■ TEXTO FORNECIDO:
|---|

Parafraseando a canção, ora “tigrão”, ora “tchutchuca”. O indivíduo colonizado pode ter sonhos de grandeza e, às vezes, até espezinhar quem é pequeno – porém, diante de um grande (do Norte), abaixa a cabeça e coloca o rabo entre as pernas. O cachorro vira-latas, em sua inclinação natural canina e servil, busca sempre um dono que venha coçar sua barriga, dar afagos e ordens. É esse traço puxa-saco e masoquista de personalidade (e aqui voltamos a Nelson Rodrigues) que se manifesta quando vemos, nos meios nacionalistas do Brasil, uma adoração maníaca e exagerada à figura do presidente russo Vladimir Putin. O russo reveste-se da aura de um salvador viril, que irá construir a multipolaridade, derrotar os Estados Unidos e salvar a Amazônia – nosso herói másculo montado em um cavalo branco.

Esqueceram de combinar com o resto do Sul global e esqueceram de atentar que a Rússia, no gélido Norte, não faz parte do Sul global; esqueceram que é uma superpotência agressiva com seus próprios interesses, que não necessariamente são os mesmos nossos – por mais que seja do nosso interesse manter boas relações de amizade com aquele país.

Se os nacionalistas que possuem um projeto de nação também possuem um projeto de poder, antes de conseguirem o poder, eles precisam abandonar essa russomania ridícula e colonizada. Mas não basta denunciar a russofilia, defender a política externa independente, o pragmatismo diplomático e tudo isso que nós, da Frente Sol da Pátria, temos defendido. Por trás desse posicionamento específico (que veio à tona com tudo após a campanha militar russa na Ucrânia em fevereiro de 2022), existe algo mais profundo: ele mesmo, o complexo de vira-lata.

|---|

■ LISTAGEM APRESENTADA:

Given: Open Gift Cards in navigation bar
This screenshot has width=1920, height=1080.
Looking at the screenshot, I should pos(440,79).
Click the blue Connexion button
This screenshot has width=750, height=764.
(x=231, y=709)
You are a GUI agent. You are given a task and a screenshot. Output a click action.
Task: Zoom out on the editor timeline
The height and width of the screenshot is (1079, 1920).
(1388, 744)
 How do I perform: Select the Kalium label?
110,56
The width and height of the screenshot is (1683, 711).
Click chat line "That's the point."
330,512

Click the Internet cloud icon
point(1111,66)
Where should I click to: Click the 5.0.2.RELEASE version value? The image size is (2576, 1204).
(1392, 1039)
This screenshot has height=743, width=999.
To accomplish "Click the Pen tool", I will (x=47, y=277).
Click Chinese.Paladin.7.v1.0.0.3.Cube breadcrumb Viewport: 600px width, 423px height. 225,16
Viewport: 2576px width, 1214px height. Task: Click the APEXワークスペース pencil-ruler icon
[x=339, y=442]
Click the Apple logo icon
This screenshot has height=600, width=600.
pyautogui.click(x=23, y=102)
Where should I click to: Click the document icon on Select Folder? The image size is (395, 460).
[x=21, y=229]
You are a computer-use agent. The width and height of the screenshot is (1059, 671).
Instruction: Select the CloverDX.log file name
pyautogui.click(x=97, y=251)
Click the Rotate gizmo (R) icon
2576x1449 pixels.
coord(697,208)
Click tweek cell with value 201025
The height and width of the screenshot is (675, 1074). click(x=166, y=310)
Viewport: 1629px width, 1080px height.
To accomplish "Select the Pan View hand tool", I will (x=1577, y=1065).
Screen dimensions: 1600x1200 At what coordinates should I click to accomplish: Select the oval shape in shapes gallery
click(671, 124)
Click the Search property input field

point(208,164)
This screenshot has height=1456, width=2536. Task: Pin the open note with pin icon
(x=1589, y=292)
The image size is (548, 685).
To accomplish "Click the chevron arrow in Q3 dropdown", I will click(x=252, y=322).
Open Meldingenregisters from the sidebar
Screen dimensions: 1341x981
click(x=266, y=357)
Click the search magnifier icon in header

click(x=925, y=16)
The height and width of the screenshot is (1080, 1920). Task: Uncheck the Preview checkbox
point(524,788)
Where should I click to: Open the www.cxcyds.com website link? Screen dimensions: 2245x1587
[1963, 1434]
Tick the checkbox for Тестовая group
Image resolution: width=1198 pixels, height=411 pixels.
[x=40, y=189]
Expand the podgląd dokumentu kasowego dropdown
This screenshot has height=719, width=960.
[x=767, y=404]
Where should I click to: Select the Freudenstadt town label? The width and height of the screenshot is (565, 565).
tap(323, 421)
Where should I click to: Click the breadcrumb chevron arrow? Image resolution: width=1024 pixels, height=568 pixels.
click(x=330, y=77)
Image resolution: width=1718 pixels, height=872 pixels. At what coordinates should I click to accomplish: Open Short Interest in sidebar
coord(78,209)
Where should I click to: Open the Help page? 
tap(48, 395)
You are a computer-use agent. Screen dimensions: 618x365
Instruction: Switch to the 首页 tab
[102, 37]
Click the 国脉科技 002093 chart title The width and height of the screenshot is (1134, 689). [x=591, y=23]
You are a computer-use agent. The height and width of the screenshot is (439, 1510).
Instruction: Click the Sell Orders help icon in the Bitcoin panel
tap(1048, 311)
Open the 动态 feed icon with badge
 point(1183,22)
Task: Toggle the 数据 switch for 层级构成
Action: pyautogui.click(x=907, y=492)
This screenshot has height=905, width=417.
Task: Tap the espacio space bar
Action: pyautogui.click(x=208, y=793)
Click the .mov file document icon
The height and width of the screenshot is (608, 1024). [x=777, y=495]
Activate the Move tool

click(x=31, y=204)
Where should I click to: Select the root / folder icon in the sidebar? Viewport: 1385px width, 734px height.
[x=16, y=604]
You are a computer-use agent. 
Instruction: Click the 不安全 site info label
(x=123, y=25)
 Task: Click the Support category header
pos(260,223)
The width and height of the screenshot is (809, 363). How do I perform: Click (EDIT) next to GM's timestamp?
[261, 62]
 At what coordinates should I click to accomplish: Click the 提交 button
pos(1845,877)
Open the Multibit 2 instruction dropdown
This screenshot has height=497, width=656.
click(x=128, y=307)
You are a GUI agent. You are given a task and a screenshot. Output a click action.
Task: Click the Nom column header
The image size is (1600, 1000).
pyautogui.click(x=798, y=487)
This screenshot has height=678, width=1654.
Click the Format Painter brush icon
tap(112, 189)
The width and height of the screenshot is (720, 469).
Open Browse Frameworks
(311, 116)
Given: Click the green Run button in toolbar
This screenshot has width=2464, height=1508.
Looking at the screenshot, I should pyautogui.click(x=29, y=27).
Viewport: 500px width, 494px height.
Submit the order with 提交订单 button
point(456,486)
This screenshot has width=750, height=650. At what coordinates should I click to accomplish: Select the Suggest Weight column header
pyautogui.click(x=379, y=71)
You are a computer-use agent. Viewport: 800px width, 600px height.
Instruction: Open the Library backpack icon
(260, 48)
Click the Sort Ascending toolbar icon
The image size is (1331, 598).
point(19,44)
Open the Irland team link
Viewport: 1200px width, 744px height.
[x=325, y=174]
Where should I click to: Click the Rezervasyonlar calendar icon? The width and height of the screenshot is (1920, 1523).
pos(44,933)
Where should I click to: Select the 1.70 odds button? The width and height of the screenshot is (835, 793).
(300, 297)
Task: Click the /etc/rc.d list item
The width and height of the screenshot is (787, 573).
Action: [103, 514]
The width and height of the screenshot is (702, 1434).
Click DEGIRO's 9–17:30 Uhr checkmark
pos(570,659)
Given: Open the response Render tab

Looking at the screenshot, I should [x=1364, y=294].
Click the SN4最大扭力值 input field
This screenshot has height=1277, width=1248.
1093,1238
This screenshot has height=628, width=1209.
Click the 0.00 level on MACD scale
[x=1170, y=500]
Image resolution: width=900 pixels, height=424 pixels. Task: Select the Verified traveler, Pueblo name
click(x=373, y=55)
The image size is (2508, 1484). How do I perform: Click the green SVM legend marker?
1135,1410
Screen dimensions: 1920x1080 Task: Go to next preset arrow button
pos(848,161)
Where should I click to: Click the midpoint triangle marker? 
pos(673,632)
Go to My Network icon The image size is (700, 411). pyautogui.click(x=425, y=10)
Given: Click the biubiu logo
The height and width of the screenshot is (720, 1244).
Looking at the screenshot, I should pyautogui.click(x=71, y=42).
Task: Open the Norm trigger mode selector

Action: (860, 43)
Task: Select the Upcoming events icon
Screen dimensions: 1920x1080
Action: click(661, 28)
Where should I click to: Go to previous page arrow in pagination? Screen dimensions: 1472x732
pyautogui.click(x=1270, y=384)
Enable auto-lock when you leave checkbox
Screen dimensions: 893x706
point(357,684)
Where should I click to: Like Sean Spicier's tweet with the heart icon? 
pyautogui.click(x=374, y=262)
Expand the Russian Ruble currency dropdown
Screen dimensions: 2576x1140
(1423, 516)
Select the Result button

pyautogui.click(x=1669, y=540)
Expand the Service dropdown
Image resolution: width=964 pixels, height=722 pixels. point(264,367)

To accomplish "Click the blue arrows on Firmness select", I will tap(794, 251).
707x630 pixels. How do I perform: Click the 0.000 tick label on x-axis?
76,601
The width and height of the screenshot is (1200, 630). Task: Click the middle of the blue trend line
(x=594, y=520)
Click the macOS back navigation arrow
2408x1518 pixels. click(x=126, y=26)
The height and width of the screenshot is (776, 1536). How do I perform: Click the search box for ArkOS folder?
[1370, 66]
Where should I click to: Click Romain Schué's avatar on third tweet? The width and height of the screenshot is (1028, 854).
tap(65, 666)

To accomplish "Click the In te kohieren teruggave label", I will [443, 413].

|---|

■ INSTRUÇÃO A:
No texto sobre o complexo de vira-lata, troque "Sul global" por "Hemisfério Sul" e reescreva o trecho que vai de "Esqueceram de combinar" até "com aquele país.", inclusive.
■ INSTRUÇÃO B:
Segundo o texto sobre o complexo de vira-lata, qual é o nome do grupo a que o autor diz pertencer?
■ INSTRUÇÃO C:
Diga se cada afirmação concorda com o texto sobre o complexo de vira-lata e cite as palavras dele que decidem a questão: (i) A Rússia faz parte do Sul global. (ii) O texto faz referência a Nelson Rodrigues. (iii) O cachorro vira-latas procura sempre um dono.

■ RESPOSTA DO EXERCÍCIO A:
Esqueceram de combinar com o resto do Hemisfério Sul e esqueceram de atentar que a Rússia, no gélido Norte, não faz parte do Hemisfério Sul; esqueceram que é uma superpotência agressiva com seus próprios interesses, que não necessariamente são os mesmos nossos – por mais que seja do nosso interesse manter boas relações de amizade com aquele país.

■ RESPOSTA DO EXERCÍCIO B:
Frente Sol da Pátria.

■ RESPOSTA DO EXERCÍCIO C:
(i) Não: "a Rússia, no gélido Norte, não faz parte do Sul global".
(ii) Sim: "e aqui voltamos a Nelson Rodrigues".
(iii) Sim: "busca sempre um dono que venha coçar sua barriga, dar afagos e ordens".